[Dataset entries]
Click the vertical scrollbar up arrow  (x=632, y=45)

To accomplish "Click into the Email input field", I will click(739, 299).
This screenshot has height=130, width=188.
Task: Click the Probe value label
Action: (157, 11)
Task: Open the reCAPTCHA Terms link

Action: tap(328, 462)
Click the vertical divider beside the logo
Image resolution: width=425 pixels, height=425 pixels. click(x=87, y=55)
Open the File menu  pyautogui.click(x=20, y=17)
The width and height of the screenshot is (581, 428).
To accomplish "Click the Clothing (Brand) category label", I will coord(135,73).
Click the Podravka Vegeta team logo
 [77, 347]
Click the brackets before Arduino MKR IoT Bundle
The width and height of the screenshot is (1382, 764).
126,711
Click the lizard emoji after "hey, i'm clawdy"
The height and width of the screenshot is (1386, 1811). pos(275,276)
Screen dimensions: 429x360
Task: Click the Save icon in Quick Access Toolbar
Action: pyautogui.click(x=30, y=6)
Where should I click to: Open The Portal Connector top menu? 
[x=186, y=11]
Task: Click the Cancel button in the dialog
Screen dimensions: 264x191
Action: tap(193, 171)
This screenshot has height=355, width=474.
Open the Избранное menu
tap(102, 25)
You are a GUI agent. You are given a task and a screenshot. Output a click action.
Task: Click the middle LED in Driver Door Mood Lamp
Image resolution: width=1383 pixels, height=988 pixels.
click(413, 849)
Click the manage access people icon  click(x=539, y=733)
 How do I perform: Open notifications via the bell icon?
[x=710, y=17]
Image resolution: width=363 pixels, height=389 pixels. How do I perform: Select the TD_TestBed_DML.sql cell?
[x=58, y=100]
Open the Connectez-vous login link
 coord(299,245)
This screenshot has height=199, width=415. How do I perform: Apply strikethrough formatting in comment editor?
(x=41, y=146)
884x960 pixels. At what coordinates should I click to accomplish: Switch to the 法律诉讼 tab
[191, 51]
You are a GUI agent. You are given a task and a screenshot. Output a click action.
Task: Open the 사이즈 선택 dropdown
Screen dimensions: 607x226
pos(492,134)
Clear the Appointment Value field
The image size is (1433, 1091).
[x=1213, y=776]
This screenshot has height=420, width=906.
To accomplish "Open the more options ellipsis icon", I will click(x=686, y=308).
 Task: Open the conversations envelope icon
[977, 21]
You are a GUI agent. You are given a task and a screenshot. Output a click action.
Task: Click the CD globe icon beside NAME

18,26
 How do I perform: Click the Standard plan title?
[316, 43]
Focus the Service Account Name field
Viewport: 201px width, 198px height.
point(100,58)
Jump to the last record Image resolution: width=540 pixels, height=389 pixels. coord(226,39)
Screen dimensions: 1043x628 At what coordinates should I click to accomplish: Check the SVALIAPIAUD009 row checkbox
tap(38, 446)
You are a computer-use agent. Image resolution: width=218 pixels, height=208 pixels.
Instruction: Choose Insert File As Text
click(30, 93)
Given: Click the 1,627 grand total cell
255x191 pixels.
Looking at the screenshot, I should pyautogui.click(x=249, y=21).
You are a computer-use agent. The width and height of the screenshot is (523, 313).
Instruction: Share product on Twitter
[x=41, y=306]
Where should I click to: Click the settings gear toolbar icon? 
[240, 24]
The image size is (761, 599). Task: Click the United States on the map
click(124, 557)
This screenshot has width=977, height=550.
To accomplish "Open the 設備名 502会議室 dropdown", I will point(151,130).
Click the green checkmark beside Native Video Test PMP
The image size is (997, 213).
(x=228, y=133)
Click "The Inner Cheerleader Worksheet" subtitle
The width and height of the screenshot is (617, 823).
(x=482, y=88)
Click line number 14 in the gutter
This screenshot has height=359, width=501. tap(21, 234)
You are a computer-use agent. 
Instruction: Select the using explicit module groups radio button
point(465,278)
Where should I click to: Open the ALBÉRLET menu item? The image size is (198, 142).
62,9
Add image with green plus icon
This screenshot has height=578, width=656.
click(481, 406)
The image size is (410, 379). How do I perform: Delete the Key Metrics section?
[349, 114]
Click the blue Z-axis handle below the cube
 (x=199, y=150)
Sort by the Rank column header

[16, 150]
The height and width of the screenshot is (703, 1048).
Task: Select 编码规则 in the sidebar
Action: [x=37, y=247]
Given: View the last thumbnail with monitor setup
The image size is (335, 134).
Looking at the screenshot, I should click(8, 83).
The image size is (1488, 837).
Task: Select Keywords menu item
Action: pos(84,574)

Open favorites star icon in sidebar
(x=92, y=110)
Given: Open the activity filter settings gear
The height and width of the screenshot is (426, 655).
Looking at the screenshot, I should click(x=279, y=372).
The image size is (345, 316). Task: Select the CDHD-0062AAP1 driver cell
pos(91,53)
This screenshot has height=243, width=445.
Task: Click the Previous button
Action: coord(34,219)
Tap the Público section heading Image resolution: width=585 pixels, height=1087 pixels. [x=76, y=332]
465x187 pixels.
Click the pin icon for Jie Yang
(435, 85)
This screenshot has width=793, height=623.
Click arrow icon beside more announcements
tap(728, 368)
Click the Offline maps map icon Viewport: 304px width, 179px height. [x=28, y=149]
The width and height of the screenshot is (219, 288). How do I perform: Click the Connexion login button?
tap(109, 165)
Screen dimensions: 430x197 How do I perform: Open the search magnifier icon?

* [EXERCISE DIRECTIONS]: Only the lines above from the line with "Image resolution: width=1383" to the line with "Given: Click the 1,627 grand total cell", those two lines included, should be reproduced exactly.

* [WORKED SOLUTION]:
Image resolution: width=1383 pixels, height=988 pixels.
click(413, 849)
Click the manage access people icon  click(x=539, y=733)
 How do I perform: Open notifications via the bell icon?
[x=710, y=17]
Image resolution: width=363 pixels, height=389 pixels. How do I perform: Select the TD_TestBed_DML.sql cell?
[x=58, y=100]
Open the Connectez-vous login link
 coord(299,245)
This screenshot has height=199, width=415. How do I perform: Apply strikethrough formatting in comment editor?
(x=41, y=146)
884x960 pixels. At what coordinates should I click to accomplish: Switch to the 法律诉讼 tab
[191, 51]
You are a GUI agent. You are given a task and a screenshot. Output a click action.
Task: Open the 사이즈 선택 dropdown
Screen dimensions: 607x226
pos(492,134)
Clear the Appointment Value field
The image size is (1433, 1091).
[x=1213, y=776]
This screenshot has height=420, width=906.
To accomplish "Open the more options ellipsis icon", I will click(x=686, y=308).
 Task: Open the conversations envelope icon
[977, 21]
You are a GUI agent. You are given a task and a screenshot. Output a click action.
Task: Click the CD globe icon beside NAME

18,26
 How do I perform: Click the Standard plan title?
[316, 43]
Focus the Service Account Name field
Viewport: 201px width, 198px height.
point(100,58)
Jump to the last record Image resolution: width=540 pixels, height=389 pixels. coord(226,39)
Screen dimensions: 1043x628 At what coordinates should I click to accomplish: Check the SVALIAPIAUD009 row checkbox
tap(38, 446)
You are a computer-use agent. Image resolution: width=218 pixels, height=208 pixels.
Instruction: Choose Insert File As Text
click(30, 93)
Given: Click the 1,627 grand total cell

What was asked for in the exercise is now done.